» **Raw data**
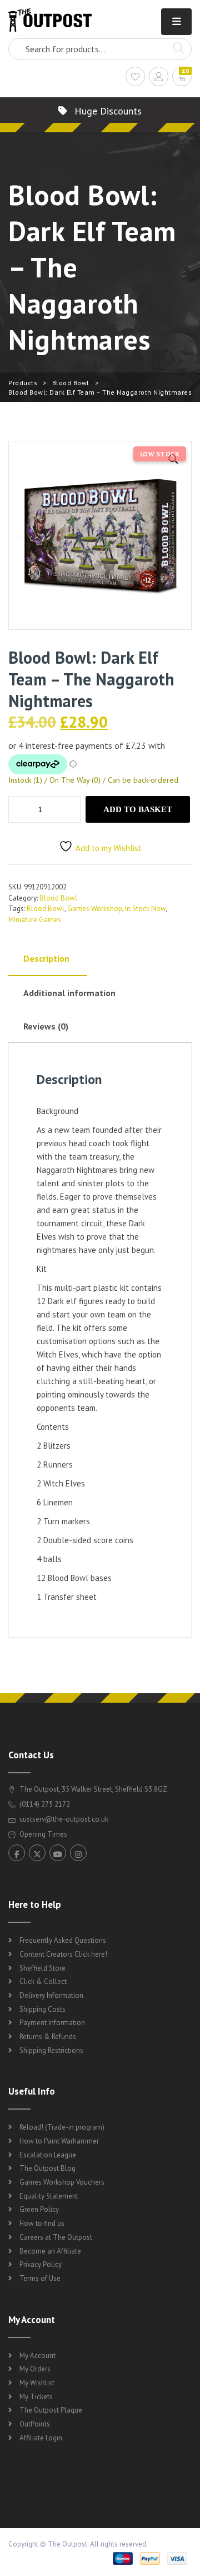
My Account (37, 2355)
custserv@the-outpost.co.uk (63, 1819)
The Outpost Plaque (50, 2410)
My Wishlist (36, 2383)
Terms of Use (40, 2278)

» **What you have to do**
The whole listing above should be restated word for word, minus any images.

» **Result for this task**
My Account (37, 2355)
custserv@the-outpost.co.uk (63, 1819)
The Outpost Plaque (50, 2410)
My Wishlist (36, 2383)
Terms of Use (40, 2278)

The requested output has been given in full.